Çarşamba günü Başbakan Justin Trudeau’nun liderliğine yönelik şimdiye kadarki en ciddi meydan okumayla yüzleşmesi bekleniyor.

Basında çıkan bazı haberlerde, bazı Liberal milletvekillerinin, azalan oylama sayıları ve kasvetli seçim görünümü nedeniyle Çarşamba günü parti toplantısında Trudeau ile yüzleşmeyi planladıkları belirtildi.

Trudeau’yu istifaya zorlama girişiminin kesin stratejisi ve kapsamı belirsizliğini koruyor, ancak Kanada Basını’na konuşan bazı milletvekilleri arka planda ilgili üye sayısının önemli olduğunu söyledi.

Trudeau, oturumu sona erdirecek ve yeni bir taht konuşmasının önünü açacak tartışmalı Parlamento’yu erteleme adımını atarak her iki sorunu da önleyebilir.

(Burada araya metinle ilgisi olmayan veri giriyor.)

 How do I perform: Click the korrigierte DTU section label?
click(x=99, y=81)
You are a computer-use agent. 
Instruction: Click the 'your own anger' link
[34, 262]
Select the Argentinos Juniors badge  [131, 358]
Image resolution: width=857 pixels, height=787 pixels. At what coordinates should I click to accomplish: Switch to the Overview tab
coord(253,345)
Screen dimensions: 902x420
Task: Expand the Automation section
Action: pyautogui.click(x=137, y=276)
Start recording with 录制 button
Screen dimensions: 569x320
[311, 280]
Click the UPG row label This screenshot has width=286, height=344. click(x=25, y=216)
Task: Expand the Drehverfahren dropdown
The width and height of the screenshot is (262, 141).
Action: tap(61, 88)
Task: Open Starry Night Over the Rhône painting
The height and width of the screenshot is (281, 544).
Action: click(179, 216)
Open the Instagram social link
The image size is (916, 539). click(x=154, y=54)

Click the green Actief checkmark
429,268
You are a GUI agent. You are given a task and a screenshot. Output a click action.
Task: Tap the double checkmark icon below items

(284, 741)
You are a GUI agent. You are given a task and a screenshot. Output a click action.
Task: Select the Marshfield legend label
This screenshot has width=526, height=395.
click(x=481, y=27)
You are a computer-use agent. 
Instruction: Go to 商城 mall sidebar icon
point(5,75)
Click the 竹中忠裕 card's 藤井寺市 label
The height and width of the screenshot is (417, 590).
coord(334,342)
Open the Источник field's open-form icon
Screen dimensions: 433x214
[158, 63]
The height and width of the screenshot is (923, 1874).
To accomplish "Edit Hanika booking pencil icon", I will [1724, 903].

Bazı siyasi gözlemciler, Trudeau’nun istifa etmesi durumunda Liberallere liderlik yarışı düzenlemeleri için zaman tanınacağını da düşünüyordu.

Başbakan, önümüzdeki seçimlerde yeniden aday olmayı düşünmeyen dört bakanı değiştirmek üzere yakın zamanda hükümet değişikliği yapmayı planlıyor.

Gelecek yılın ekim ayında genel seçim yapılması planlanıyor ancak Liberallerin Temsilciler Meclisi’nin güvenini kaybetmesi halinde daha erken de seçim yapılabilir.